Tom Brady, Bill Bilachick

“DYNASTY: THE NEW ENGLAND PATRIOTS”  (Apple+):   

Even as a fair-weather sports fan I was aware of the NFL’s New England Patriots in the Belichick/Brady era…at least enough to hate them whenever they squared off agains my Chiefs.

But the new 10-part documentary miniseries from Ron Howard’s production company is just about the perfect way to experience 20 years of superlative football.

Not that the series whitewashes the Pats’ history.  Spygate and Inflationgate are both prominently featured (those were, of course, scandals in which the team was accused of cheating). An entire episode is devoted to Aaron Hernandez, the tight end who could not outrun his unsavory past, was convicted of murder and died in prison.

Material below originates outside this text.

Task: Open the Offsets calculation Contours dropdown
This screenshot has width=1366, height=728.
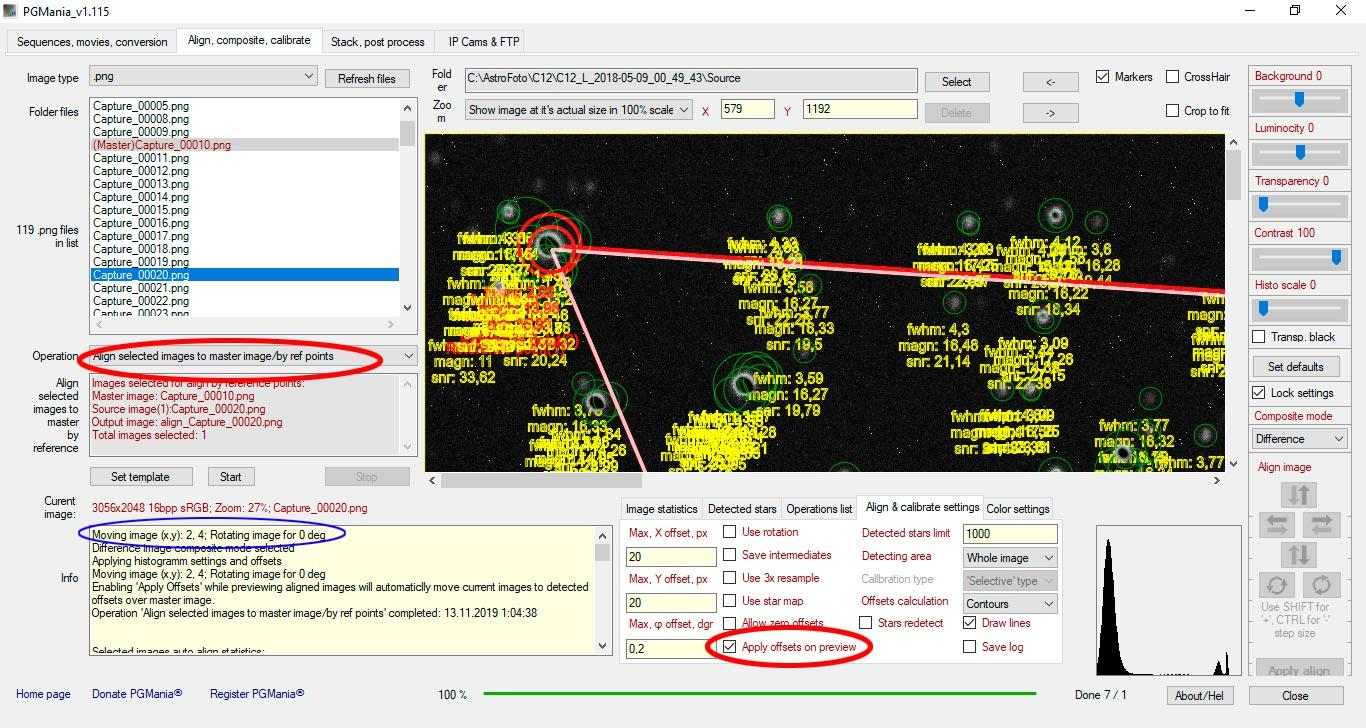Action: click(1048, 603)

There’s the looming presence of coach Bill Belichick, whose genius as a football strategist was nearly overpowered by his surly personality. Even team owner Robert Kraft (the rare multimillionaire who seems to be a be a genuinely good guy) is forced to admit that “my coach is a pain in the tush.”

And then there’s Tom Brady, who was picked up so late in the draft that just about everybody else already had gone home, and nevertheless became the greatest quarterback of all time. Much of his success was the result of unrelenting hard work and discipline…he’s got an ego, sure, but by series’ end I felt stirrings of affection for the guy.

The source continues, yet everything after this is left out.